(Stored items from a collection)

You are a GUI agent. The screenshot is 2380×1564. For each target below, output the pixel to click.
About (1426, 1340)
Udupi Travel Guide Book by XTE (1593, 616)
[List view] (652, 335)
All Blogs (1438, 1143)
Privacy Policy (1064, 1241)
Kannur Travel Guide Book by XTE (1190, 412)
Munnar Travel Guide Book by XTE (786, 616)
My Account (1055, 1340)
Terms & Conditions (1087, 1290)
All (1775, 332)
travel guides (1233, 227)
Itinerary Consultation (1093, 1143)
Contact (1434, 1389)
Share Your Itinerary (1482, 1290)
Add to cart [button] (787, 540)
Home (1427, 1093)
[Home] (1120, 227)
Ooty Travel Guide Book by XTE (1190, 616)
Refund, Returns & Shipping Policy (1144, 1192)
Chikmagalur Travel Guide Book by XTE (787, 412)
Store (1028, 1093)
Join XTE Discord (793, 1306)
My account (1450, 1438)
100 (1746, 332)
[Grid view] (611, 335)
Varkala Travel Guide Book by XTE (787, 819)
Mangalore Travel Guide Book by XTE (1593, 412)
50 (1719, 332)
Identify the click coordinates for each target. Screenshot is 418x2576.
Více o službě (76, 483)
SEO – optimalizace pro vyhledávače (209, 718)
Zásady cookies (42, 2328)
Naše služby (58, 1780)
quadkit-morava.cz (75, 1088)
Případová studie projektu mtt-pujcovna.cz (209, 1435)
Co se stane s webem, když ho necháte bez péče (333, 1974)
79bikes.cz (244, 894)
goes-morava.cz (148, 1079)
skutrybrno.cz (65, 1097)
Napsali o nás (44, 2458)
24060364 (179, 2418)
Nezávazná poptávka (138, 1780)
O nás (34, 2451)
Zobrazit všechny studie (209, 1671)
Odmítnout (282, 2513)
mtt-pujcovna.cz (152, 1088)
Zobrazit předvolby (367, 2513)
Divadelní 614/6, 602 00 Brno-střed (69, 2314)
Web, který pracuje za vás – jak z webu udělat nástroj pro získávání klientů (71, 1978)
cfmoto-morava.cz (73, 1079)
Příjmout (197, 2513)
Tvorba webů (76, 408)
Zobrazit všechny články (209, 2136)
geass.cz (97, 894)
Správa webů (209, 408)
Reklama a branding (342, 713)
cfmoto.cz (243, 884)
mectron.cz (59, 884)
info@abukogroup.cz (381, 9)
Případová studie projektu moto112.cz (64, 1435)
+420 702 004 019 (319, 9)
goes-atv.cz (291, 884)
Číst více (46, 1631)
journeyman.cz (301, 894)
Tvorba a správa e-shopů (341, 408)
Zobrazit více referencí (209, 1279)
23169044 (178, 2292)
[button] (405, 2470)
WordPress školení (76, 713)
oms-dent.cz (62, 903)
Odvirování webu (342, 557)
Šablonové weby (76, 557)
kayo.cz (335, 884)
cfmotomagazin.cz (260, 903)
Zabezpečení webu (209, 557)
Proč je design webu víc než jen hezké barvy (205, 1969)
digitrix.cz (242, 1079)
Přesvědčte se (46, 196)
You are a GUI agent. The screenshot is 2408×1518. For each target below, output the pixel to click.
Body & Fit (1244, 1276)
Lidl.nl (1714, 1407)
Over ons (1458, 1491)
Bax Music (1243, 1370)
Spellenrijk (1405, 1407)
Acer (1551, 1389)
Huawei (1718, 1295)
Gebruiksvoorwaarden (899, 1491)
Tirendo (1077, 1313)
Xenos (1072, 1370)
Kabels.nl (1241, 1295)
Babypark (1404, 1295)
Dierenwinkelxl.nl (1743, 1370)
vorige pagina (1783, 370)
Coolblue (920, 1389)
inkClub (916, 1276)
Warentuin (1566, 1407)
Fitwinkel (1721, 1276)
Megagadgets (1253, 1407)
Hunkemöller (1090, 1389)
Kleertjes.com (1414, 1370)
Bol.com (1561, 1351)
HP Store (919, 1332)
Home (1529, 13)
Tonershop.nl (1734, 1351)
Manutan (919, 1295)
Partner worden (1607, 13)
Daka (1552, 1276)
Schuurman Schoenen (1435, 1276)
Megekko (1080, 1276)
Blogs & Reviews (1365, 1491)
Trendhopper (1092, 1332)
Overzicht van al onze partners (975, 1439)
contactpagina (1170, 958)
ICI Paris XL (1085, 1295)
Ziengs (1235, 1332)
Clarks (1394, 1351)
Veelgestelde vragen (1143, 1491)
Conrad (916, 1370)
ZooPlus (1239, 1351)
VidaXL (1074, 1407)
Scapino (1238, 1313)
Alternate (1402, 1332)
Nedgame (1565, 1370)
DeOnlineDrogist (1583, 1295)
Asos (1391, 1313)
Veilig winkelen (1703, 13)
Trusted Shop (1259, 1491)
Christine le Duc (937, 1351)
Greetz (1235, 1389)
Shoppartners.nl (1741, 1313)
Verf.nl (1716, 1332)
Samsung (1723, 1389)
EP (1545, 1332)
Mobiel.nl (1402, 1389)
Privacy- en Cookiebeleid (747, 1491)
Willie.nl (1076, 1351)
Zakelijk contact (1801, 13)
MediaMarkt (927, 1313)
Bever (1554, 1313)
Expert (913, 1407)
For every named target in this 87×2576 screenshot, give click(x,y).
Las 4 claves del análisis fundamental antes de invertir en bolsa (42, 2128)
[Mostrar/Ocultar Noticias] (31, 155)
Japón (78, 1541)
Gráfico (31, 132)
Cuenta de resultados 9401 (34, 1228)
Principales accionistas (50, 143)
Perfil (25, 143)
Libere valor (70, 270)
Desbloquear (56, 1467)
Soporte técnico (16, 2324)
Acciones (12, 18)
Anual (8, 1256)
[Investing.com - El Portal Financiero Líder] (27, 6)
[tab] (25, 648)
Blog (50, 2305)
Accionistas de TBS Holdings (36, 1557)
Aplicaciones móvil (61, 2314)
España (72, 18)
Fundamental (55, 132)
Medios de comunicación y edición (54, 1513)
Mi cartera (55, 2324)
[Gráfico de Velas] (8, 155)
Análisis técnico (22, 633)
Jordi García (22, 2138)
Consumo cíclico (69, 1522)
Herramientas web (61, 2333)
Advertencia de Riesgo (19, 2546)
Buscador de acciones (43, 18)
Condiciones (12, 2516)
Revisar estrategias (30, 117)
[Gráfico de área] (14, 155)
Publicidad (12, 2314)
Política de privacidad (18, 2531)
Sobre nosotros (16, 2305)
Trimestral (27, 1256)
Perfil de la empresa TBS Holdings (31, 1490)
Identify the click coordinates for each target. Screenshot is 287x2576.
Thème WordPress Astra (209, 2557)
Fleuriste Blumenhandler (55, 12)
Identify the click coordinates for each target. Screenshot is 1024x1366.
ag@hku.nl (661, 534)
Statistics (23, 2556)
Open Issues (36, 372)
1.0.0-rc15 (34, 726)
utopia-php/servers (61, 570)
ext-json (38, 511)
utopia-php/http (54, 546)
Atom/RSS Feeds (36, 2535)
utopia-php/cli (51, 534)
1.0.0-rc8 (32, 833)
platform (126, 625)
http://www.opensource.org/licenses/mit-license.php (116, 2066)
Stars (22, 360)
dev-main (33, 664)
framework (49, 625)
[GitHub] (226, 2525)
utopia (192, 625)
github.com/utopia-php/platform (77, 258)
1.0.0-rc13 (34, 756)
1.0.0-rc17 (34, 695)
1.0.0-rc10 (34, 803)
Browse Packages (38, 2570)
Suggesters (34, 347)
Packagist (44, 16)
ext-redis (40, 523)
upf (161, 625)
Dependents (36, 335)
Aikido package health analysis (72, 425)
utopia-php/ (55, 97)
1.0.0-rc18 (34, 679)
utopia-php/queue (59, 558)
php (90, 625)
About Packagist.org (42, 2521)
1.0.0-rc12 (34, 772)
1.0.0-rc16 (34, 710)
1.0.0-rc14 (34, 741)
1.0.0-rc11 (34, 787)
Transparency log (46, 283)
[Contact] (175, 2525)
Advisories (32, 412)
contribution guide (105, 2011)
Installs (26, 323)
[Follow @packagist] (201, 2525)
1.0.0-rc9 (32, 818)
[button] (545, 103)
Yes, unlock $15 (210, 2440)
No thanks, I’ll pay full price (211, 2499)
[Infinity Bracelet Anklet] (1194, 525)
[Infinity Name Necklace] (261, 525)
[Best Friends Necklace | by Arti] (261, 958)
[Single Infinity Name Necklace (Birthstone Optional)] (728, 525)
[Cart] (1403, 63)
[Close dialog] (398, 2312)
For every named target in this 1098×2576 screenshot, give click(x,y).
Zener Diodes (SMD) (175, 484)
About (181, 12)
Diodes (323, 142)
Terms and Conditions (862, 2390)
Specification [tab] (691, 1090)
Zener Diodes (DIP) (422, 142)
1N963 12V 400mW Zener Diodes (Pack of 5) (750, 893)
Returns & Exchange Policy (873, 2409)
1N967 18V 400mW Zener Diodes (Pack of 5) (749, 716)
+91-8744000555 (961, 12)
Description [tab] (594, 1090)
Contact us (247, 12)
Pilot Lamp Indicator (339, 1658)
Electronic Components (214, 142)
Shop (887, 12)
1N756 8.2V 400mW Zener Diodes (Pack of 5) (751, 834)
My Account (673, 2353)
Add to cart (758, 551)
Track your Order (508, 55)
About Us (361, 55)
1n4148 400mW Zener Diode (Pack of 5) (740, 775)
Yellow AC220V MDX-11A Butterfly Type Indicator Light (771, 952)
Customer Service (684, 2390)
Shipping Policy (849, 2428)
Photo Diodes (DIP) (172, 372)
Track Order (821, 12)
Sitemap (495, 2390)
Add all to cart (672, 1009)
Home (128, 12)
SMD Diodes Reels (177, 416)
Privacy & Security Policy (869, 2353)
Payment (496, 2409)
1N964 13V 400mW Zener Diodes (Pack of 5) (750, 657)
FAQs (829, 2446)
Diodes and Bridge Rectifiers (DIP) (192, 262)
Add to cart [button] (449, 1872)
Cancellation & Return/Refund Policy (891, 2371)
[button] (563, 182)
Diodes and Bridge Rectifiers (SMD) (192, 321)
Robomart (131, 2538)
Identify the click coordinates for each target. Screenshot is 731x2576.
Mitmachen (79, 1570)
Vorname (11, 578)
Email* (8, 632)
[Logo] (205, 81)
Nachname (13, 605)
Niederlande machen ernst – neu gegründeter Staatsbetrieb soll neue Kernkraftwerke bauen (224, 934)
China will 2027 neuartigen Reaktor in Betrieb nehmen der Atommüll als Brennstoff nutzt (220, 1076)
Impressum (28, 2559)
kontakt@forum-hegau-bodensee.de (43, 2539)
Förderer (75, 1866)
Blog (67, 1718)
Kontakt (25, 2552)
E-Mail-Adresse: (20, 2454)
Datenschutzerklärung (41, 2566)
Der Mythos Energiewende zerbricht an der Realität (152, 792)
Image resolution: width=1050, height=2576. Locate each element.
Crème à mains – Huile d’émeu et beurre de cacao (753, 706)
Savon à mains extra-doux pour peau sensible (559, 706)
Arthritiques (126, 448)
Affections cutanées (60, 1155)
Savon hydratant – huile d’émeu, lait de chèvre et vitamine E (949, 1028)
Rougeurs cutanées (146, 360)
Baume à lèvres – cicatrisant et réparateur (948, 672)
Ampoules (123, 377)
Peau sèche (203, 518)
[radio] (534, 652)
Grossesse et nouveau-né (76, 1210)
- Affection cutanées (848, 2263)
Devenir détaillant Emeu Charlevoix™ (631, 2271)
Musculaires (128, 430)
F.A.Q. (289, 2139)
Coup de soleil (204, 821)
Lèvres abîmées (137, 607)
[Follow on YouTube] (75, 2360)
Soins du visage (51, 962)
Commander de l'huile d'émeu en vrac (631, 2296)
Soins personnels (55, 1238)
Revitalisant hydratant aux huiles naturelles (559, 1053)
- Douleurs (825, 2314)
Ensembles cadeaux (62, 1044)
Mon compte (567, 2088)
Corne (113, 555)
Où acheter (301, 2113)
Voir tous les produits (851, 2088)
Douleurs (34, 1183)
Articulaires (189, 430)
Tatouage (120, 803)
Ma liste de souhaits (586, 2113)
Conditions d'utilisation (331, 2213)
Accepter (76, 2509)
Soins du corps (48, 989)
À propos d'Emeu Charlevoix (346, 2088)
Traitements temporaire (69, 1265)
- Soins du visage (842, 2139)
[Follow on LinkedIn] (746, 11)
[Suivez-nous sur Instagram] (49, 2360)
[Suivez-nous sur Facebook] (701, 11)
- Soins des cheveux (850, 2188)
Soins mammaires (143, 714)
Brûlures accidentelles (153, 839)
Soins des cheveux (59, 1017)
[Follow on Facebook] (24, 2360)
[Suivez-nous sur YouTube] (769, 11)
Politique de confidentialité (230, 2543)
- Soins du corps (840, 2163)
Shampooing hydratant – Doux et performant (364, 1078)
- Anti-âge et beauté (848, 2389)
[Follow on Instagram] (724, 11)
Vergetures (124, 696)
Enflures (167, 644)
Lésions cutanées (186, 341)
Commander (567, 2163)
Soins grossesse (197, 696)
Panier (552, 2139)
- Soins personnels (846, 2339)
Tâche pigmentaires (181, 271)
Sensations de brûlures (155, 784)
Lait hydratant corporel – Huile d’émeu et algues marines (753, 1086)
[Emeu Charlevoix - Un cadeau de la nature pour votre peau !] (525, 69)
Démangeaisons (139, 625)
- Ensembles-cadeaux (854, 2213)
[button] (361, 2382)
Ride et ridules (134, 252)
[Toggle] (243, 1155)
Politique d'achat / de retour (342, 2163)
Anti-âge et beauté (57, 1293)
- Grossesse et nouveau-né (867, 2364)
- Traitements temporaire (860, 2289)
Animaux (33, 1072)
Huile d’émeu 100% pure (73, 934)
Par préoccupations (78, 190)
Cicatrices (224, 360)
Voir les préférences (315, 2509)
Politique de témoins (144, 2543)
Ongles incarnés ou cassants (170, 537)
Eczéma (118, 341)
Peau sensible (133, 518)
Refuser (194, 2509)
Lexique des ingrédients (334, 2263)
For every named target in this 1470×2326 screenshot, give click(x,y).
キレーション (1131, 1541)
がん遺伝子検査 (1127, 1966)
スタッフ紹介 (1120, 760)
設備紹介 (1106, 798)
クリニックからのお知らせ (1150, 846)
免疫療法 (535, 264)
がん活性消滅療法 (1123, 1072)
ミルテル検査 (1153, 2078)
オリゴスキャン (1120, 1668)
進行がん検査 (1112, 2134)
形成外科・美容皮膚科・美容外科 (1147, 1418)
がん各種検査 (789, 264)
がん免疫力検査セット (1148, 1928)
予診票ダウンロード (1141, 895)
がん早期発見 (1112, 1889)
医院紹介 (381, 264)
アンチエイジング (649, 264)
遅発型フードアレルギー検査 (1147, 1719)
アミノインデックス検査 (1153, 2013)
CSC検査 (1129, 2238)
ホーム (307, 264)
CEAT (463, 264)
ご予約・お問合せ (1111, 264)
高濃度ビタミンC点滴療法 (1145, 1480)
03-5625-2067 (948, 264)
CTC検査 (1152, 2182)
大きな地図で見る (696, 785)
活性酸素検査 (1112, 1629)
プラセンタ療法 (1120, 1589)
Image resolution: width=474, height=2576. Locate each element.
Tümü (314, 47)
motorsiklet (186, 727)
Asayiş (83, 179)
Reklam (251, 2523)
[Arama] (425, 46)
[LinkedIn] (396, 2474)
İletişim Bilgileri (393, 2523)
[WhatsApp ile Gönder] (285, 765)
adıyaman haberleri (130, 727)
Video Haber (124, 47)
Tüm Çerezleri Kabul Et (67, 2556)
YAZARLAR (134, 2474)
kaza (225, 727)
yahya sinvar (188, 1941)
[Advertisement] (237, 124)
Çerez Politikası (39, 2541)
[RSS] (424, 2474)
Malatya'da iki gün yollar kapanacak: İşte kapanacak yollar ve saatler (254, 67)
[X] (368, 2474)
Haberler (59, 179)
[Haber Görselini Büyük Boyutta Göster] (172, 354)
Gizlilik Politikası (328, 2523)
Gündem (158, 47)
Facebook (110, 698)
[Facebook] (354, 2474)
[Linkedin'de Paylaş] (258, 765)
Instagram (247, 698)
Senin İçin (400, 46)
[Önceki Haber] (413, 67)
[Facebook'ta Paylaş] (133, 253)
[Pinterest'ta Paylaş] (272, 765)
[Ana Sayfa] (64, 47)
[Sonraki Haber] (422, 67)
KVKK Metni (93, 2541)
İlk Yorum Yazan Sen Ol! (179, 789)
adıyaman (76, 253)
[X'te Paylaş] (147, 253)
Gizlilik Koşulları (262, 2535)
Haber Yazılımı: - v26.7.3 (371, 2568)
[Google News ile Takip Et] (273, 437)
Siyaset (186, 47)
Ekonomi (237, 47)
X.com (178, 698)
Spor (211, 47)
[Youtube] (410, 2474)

* [Problem description]
Set down, from the entries above, exactly the lines from the one with "Blogs & Reviews (1365, 1491)" up to and including the one with "Screenshot is 287x2576.", and no other lines.

* [Finished exercise]
Blogs & Reviews (1365, 1491)
Trendhopper (1092, 1332)
Overzicht van al onze partners (975, 1439)
contactpagina (1170, 958)
ICI Paris XL (1085, 1295)
Ziengs (1235, 1332)
Clarks (1394, 1351)
Veelgestelde vragen (1143, 1491)
Conrad (916, 1370)
ZooPlus (1239, 1351)
VidaXL (1074, 1407)
Scapino (1238, 1313)
Alternate (1402, 1332)
Nedgame (1565, 1370)
DeOnlineDrogist (1583, 1295)
Asos (1391, 1313)
Veilig winkelen (1703, 13)
Trusted Shop (1259, 1491)
Christine le Duc (937, 1351)
Greetz (1235, 1389)
Shoppartners.nl (1741, 1313)
Verf.nl (1716, 1332)
Samsung (1723, 1389)
EP (1545, 1332)
Mobiel.nl (1402, 1389)
Privacy- en Cookiebeleid (747, 1491)
Willie.nl (1076, 1351)
Zakelijk contact (1801, 13)
MediaMarkt (927, 1313)
Bever (1554, 1313)
Expert (913, 1407)
For every named target in this 87×2576 screenshot, give click(x,y).
Las 4 claves del análisis fundamental antes de invertir en bolsa (42, 2128)
[Mostrar/Ocultar Noticias] (31, 155)
Japón (78, 1541)
Gráfico (31, 132)
Cuenta de resultados 9401 (34, 1228)
Principales accionistas (50, 143)
Perfil (25, 143)
Libere valor (70, 270)
Desbloquear (56, 1467)
Soporte técnico (16, 2324)
Acciones (12, 18)
Anual (8, 1256)
[Investing.com - El Portal Financiero Líder] (27, 6)
[tab] (25, 648)
Blog (50, 2305)
Accionistas de TBS Holdings (36, 1557)
Aplicaciones móvil (61, 2314)
España (72, 18)
Fundamental (55, 132)
Medios de comunicación y edición (54, 1513)
Mi cartera (55, 2324)
[Gráfico de Velas] (8, 155)
Análisis técnico (22, 633)
Jordi García (22, 2138)
Consumo cíclico (69, 1522)
Herramientas web (61, 2333)
Advertencia de Riesgo (19, 2546)
Buscador de acciones (43, 18)
Condiciones (12, 2516)
Revisar estrategias (30, 117)
[Gráfico de área] (14, 155)
Publicidad (12, 2314)
Política de privacidad (18, 2531)
Sobre nosotros (16, 2305)
Trimestral (27, 1256)
Perfil de la empresa TBS Holdings (31, 1490)
Identify the click coordinates for each target. Screenshot is 287x2576.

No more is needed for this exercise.